Pointing records for text and elements:
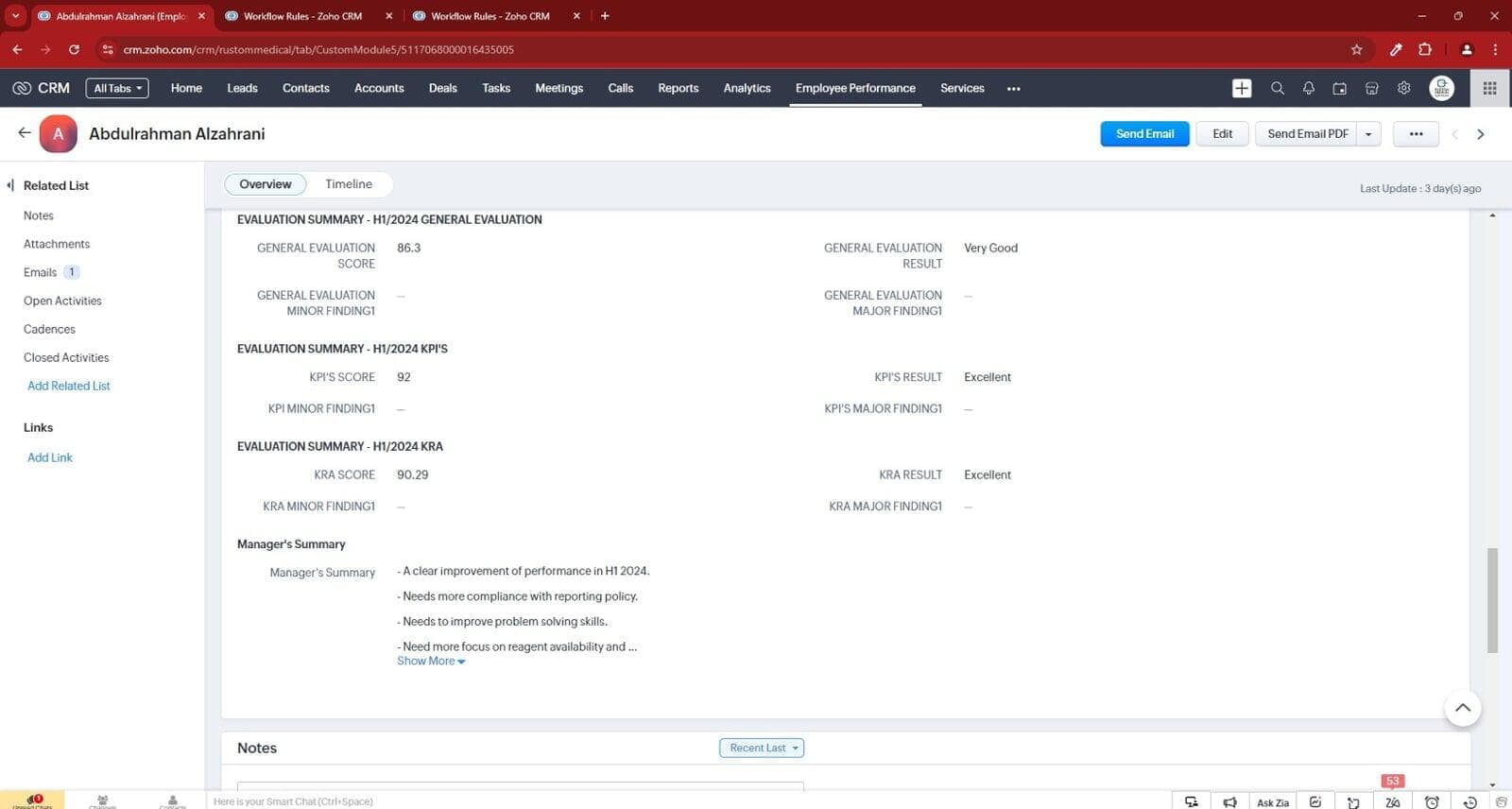Collapse the Related List sidebar
Screen dimensions: 1512x809
[10, 185]

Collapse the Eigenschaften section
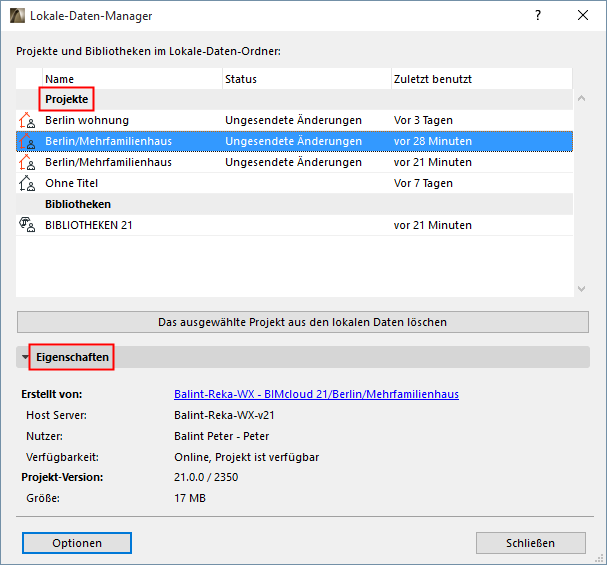tap(26, 357)
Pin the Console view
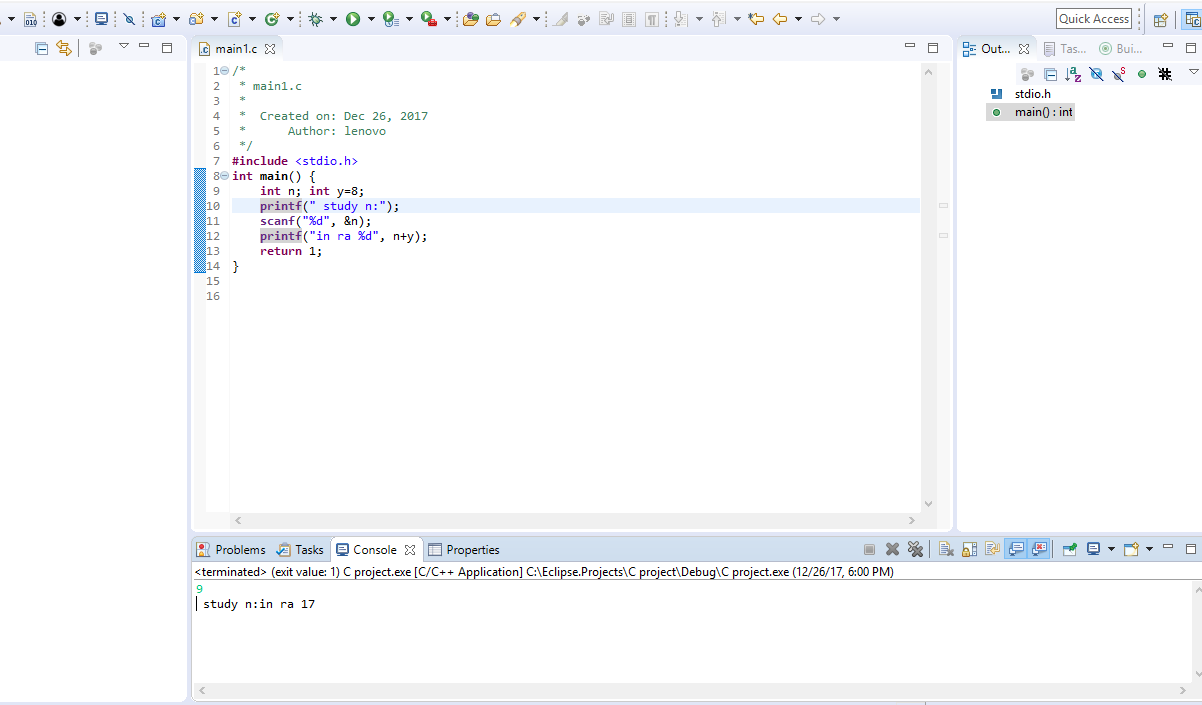Screen dimensions: 1202x705 (1069, 549)
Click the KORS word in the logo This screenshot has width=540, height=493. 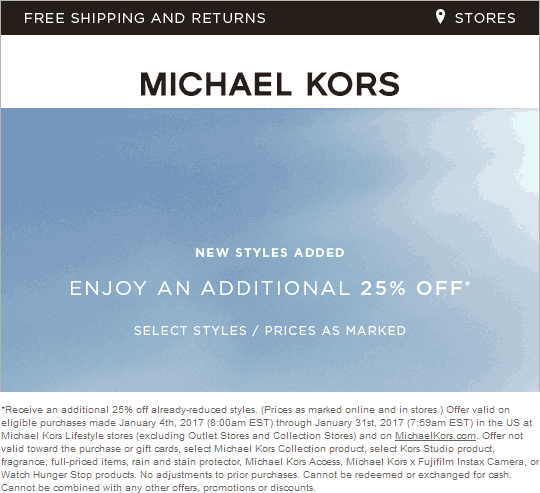point(353,84)
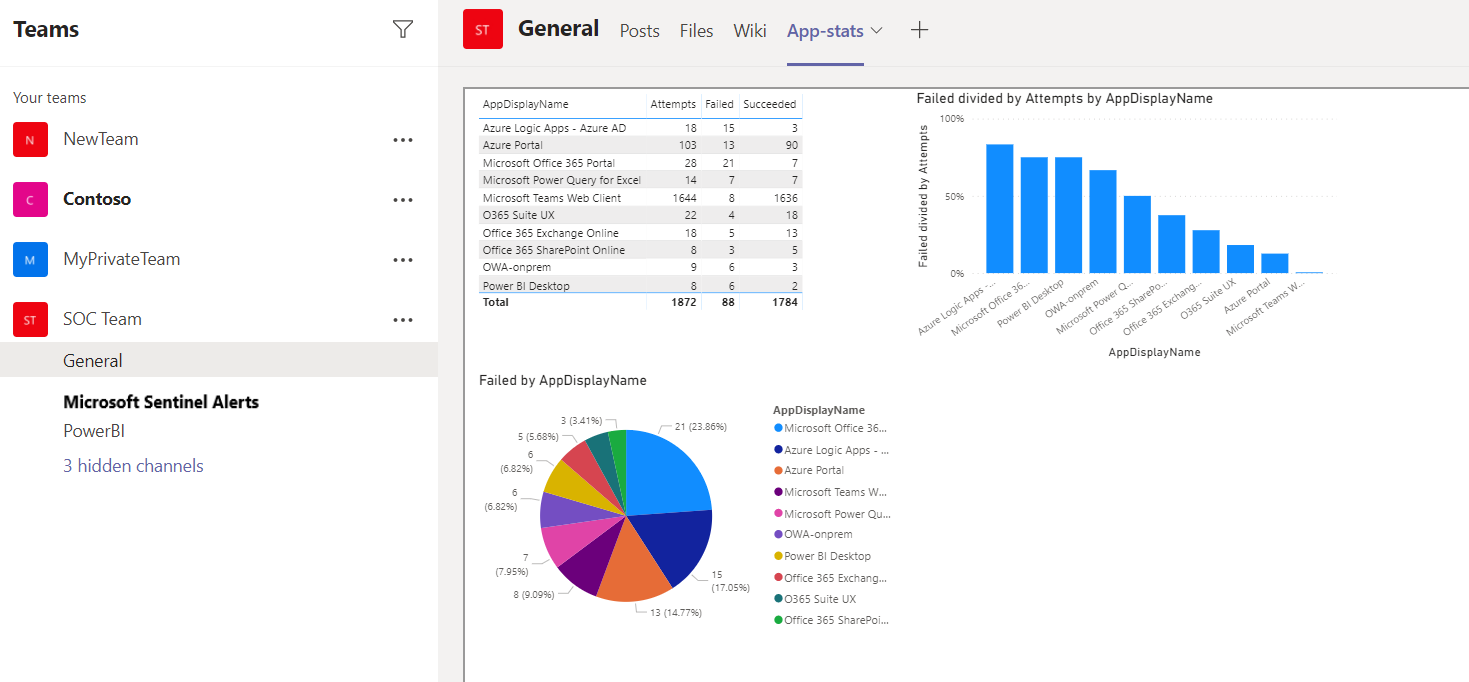
Task: Switch to the Files tab
Action: point(696,31)
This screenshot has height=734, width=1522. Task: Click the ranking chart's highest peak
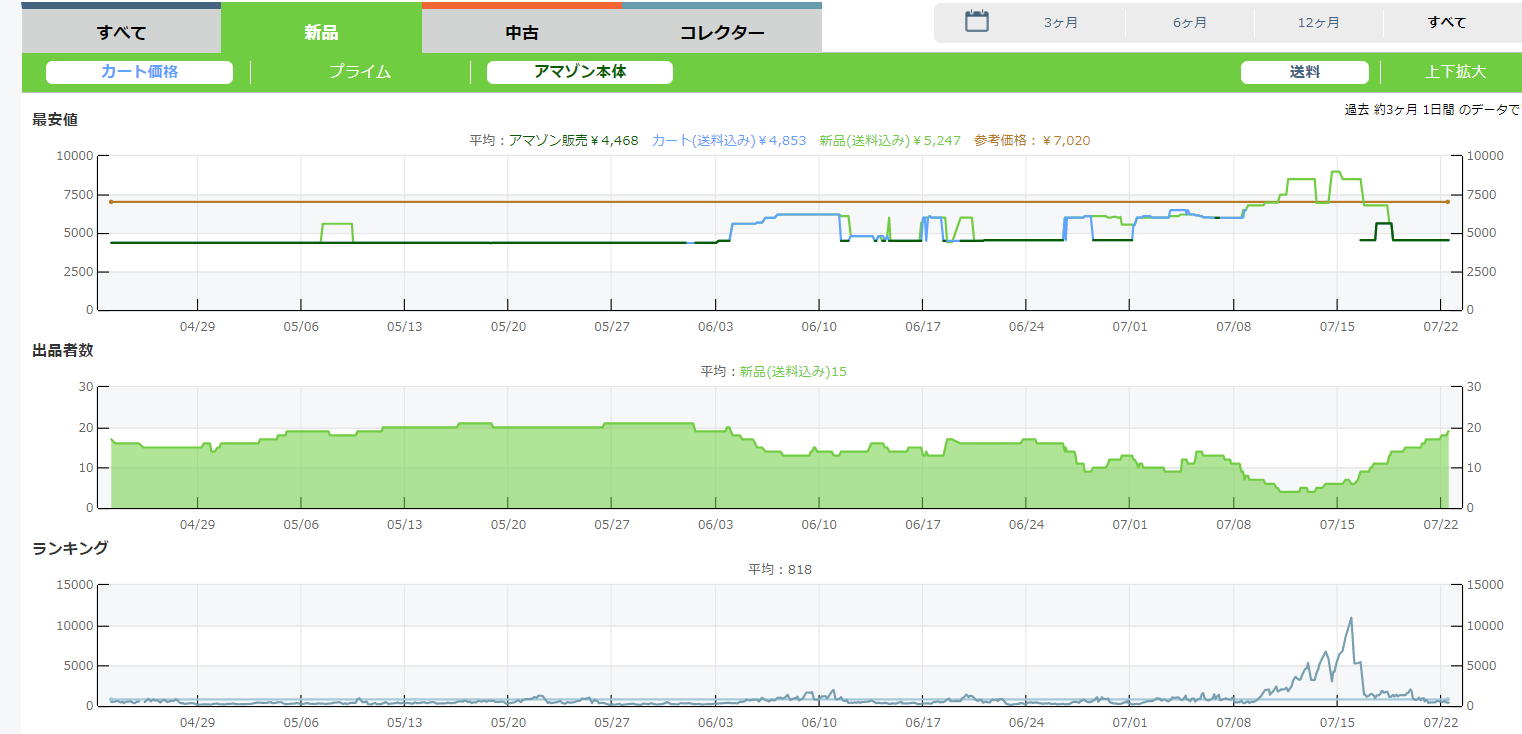coord(1351,619)
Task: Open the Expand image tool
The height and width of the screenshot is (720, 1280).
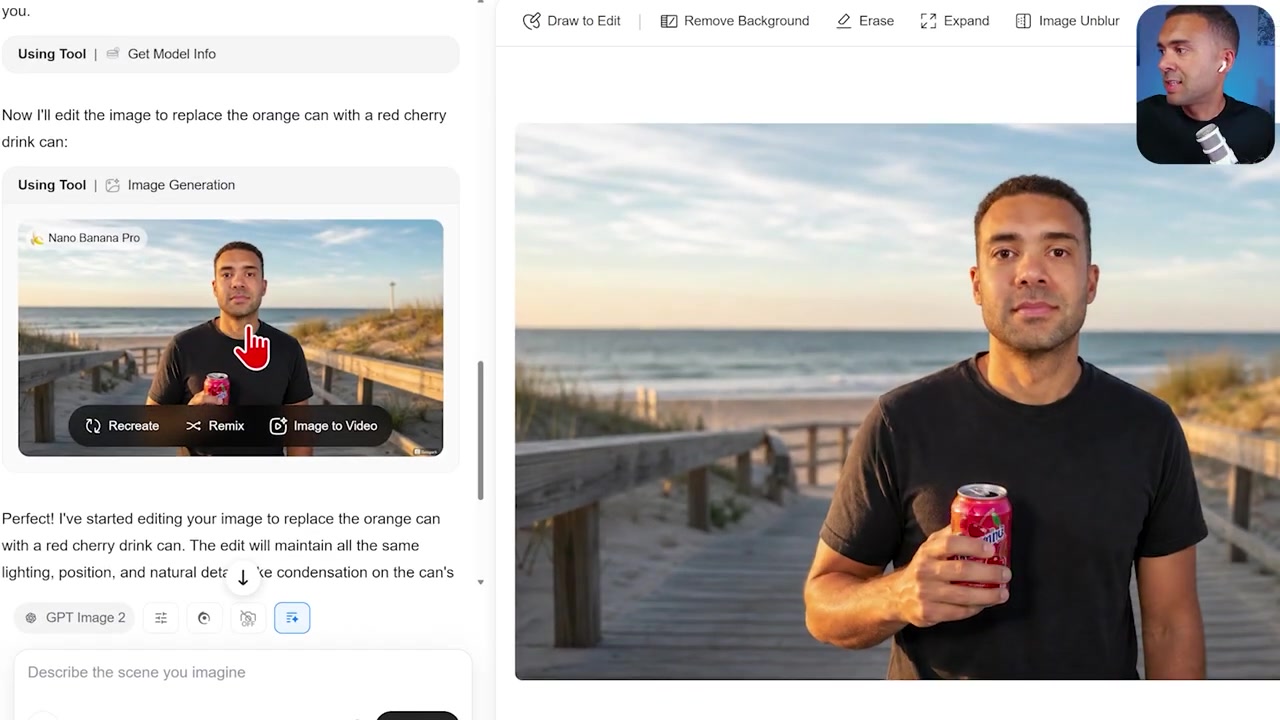Action: [x=955, y=21]
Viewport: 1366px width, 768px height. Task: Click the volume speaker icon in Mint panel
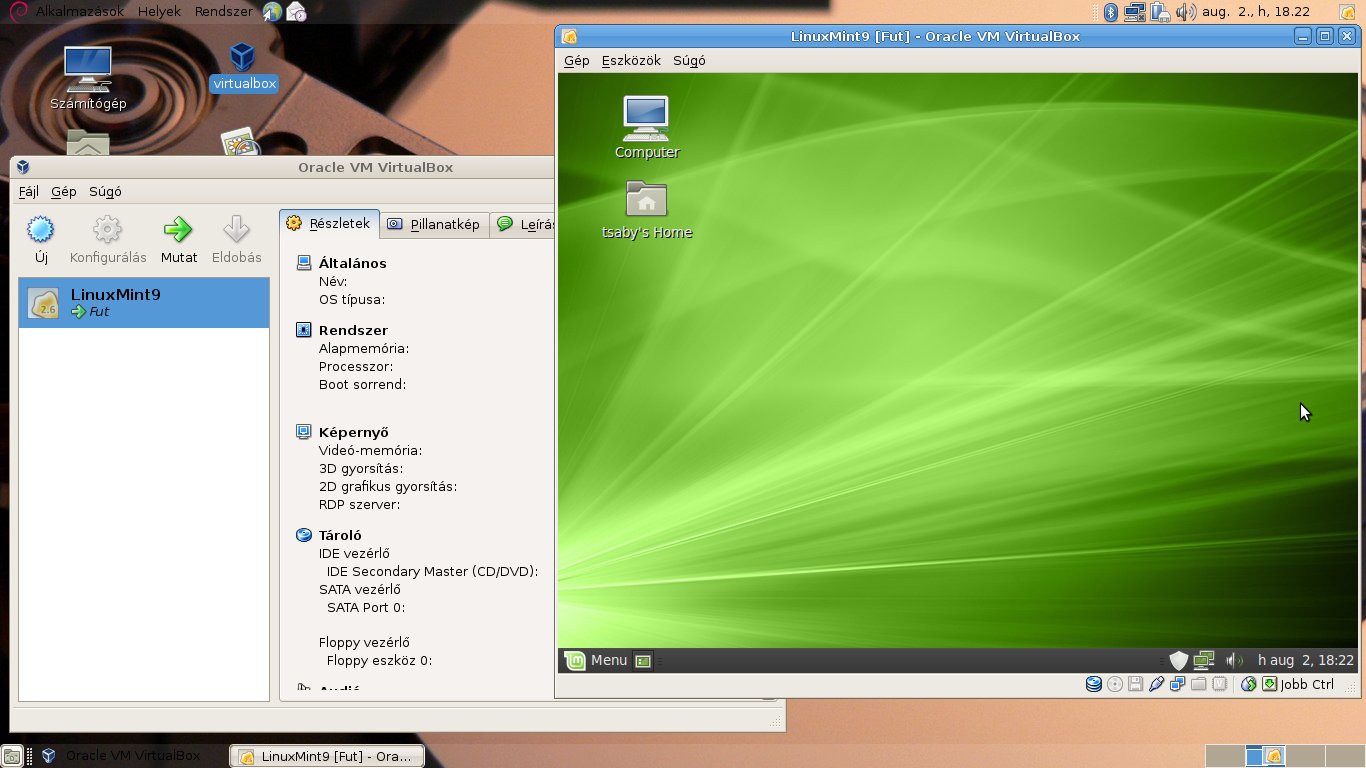click(1232, 660)
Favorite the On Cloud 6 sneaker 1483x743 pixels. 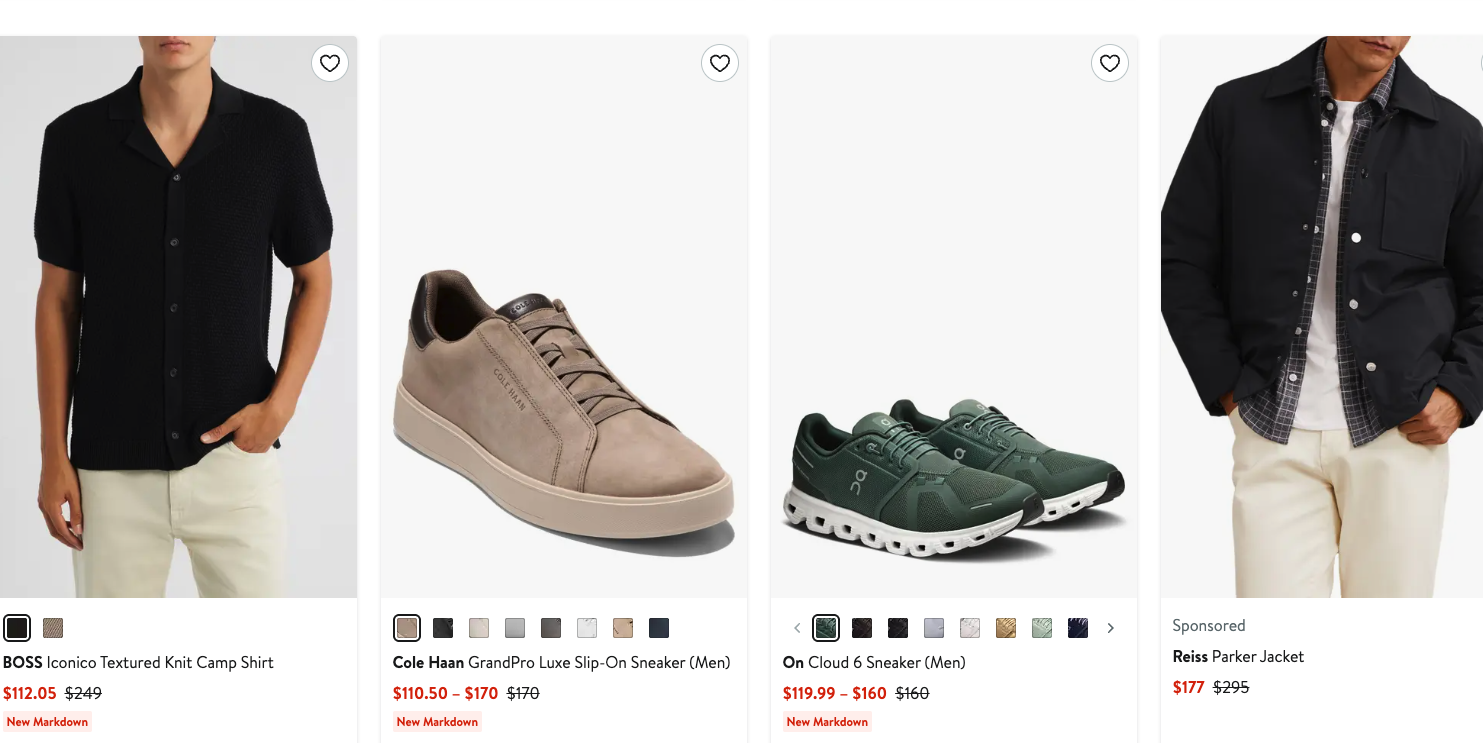pos(1109,63)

_AIM OF THE EXERCISE_:
Copy out the lines of the listing, from its start through the line containing "Screen dimensions: 1202x705 (1069, 549)", exactly as they appear. Omit the pictures from your copy.

_WRITTEN REPLY_:
Collapse the Related List sidebar
Screen dimensions: 1512x809
[10, 185]

Collapse the Eigenschaften section
tap(26, 357)
Pin the Console view
Screen dimensions: 1202x705 (1069, 549)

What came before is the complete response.